═══ Source records ═══
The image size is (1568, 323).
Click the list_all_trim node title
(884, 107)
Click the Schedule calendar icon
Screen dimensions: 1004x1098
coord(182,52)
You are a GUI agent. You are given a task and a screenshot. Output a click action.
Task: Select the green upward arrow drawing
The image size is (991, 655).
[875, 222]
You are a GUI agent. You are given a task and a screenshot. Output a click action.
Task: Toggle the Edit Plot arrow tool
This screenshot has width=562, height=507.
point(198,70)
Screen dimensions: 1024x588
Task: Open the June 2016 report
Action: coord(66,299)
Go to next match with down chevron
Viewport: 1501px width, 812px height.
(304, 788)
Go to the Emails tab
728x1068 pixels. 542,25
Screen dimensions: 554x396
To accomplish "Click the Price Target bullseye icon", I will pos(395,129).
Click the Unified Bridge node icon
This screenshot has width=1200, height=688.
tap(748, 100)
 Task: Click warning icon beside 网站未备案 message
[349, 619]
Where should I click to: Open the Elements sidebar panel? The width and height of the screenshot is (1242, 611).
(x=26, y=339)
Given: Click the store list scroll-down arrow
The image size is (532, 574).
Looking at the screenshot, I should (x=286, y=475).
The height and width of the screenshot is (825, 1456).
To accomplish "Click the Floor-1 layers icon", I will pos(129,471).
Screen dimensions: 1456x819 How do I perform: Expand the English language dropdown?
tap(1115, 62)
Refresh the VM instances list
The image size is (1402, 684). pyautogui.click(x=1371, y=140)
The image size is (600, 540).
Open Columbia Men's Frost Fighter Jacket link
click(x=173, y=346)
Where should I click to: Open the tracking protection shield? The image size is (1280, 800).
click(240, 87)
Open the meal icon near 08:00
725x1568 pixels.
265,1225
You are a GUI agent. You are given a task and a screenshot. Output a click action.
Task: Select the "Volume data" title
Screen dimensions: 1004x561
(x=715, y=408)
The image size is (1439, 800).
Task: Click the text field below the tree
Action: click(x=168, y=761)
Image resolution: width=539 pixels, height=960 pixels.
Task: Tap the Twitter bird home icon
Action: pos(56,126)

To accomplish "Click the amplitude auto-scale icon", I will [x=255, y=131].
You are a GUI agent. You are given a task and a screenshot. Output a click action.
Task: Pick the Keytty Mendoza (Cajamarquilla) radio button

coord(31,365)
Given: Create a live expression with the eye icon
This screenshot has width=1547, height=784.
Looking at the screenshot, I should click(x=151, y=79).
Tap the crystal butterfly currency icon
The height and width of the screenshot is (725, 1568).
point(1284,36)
═══
**Task to carry out**
Reproduce the listing above, from the line with "Click the Unified Bridge node icon" up to and including the line with "I will pos(129,471).", character for character.

**Answer to this exercise**
Click the Unified Bridge node icon
This screenshot has width=1200, height=688.
tap(748, 100)
 Task: Click warning icon beside 网站未备案 message
[349, 619]
Where should I click to: Open the Elements sidebar panel? The width and height of the screenshot is (1242, 611).
(x=26, y=339)
Given: Click the store list scroll-down arrow
The image size is (532, 574).
Looking at the screenshot, I should (x=286, y=475).
The height and width of the screenshot is (825, 1456).
To accomplish "Click the Floor-1 layers icon", I will pos(129,471).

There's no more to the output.